15.5166 · Heure des questions. Question · 2015-03-11
Département de l'économie, de la formation et de la recherche
Liquidé
Wortlaut
Dans sa réponse à ma question 15.5033 du 9 mars 2015, le Département fédéral de l'économie, de la formation et de la recherche avance le chiffre de 1648 places d'études en facultés de médecine, ce qui règlerait définitivement le problème de pénurie de médecins.
En réalité, selon la Conférence suisse des hautes écoles, s'il y a bien 1648 admissions en faculté, il n'y a toujours que 1046 places en formation clinique.
Dès lors, les questions posées le 9 mars peuvent être précisées :
1. Le Conseil fédéral pourrait-il expliquer comment la couverture médicale du pays sera garantie à l'avenir, sans poursuivre l'importation massive de médecins étrangers ?
2. Est-il admissible que la capacité clinique des facultés alémaniques (140 à Bâle, 220 à Lausanne) reste proportionnellement inférieure à celle des facultés romandes ?
3. Puisque la Suisse reste dépendante de l'étranger, ne serait-il pas approprié de coordonner nos insuffisants efforts avec ceux que nous sollicitons des pays voisins, éventuellement en les finançant ?
Stellungnahme des Bundesrates
1. Dans sa réponse à la question 15.5033, le Conseil fédéral a déclaré que les universités avaient augmenté leurs capacités d'accueil en médecine humaine au niveau bachelor de 1468 à 1648 entre 2013 et 2014. Les places d'études cliniques sont sollicitées normalement à partir de la troisième année d'études du niveau bachelor et doivent être disponibles également ensuite au niveau master. Ce n'est donc qu'à partir de 2016 que cette augmentation des capacités au niveau bachelor devra se traduire par une augmentation des capacités d'accueil en formation clinique. Il faut donc s'attendre à ce que, de 1046 en 2014, le nombre de places de formation cliniques progresse dans les années à venir. Pour le reste, le Conseil fédéral renvoie au chiffre 1 de sa réponse à la question 15.5033.

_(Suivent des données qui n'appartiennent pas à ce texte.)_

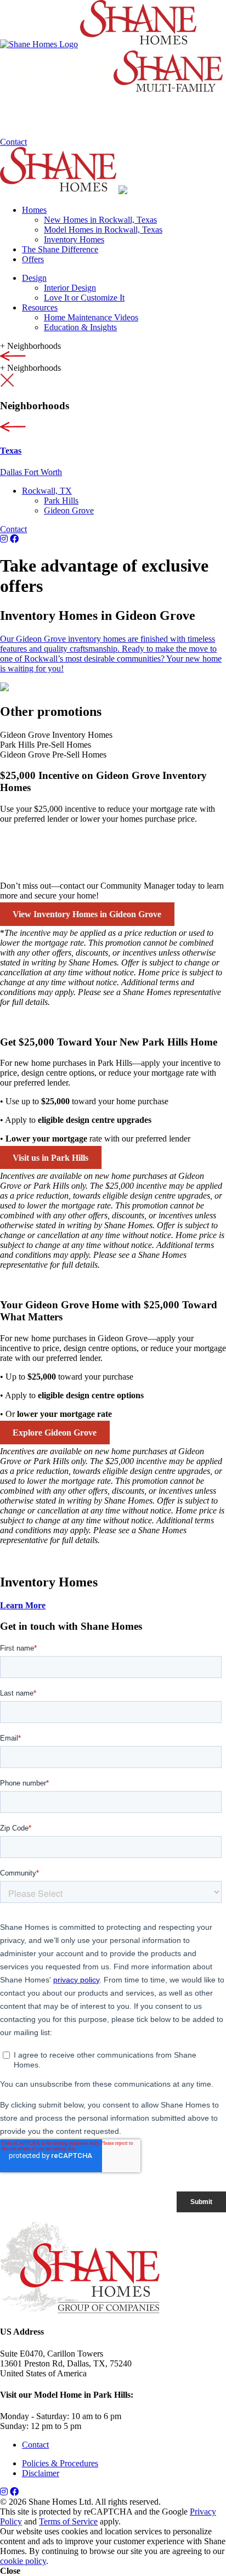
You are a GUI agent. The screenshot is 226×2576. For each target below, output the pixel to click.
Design (34, 278)
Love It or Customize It (84, 297)
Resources (40, 307)
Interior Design (70, 287)
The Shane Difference (60, 249)
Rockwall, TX (47, 490)
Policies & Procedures (60, 2463)
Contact (13, 141)
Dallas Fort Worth (31, 472)
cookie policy (23, 2561)
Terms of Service (68, 2521)
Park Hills (61, 500)
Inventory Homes (74, 239)
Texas (10, 450)
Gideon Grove (69, 510)
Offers (33, 259)
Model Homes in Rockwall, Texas (103, 229)
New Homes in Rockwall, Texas (100, 219)
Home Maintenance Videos (91, 317)
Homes (34, 209)
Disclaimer (40, 2473)
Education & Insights (80, 327)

2. Les décisions relatives à l'admission aux études de médecine et au nombre de places en formation clinique relèvent de l'autonomie des cantons universitaires. Les deux éléments sont liés : le nombre de places en formation clinique dépend des capacités d'accueil au niveau bachelor. Les universités qui pratiquent le numerus clausus enregistrent un taux de réussite très élevé au niveau bachelor (autour de 92 %). La capacité d'accueil au niveau clinique devra donc être à peu près équivalente à celle du niveau bachelor.
L'Université de Bâle a proposé jusqu'en 2013 environ 130 places au niveau bachelor, et 140 en formation clinique. Ce n'est qu'en 2014 qu'elle a porté la capacité au niveau bachelor à 170 places. En raison du décalage dans le temps mentionné au chiffre 1, il faut donc s'attendre à ce que l'Université de Bâle augmente également les capacités d'accueil en formation clinique à partir de 2016. Par opposition, l'Université de Lausanne - qui ne pratique pas le numerus clausus - offre 400 places au niveau bachelor, mais uniquement 220 au niveau clinique. Elle doit donc opérer une sélection rigoureuse pendant les deux premières années d'études.
3. Aux yeux du Conseil fédéral, la bonne couverture sanitaire doit être assurée prioritairement sur la base des capacités de formation et des conditions-cadres présentes dans notre pays. Le Conseil fédéral mènera une discussion avec les cantons sur le thème de la consolidation et du développement de l'enseignement et de la recherche en médecine humaine, et en fera une des priorités du message FRI 2017-2020.
Comme cela est mentionné dans la réponse à la question 15.5033, la réalisation de cet objectif nécessite une approche globale incluant non seulement les places de formation en médecine, mais aussi d'autres éléments comme la meilleure exploitation du potentiel de personnel qualifié et l'augmentation de la productivité dans le secteur de la santé.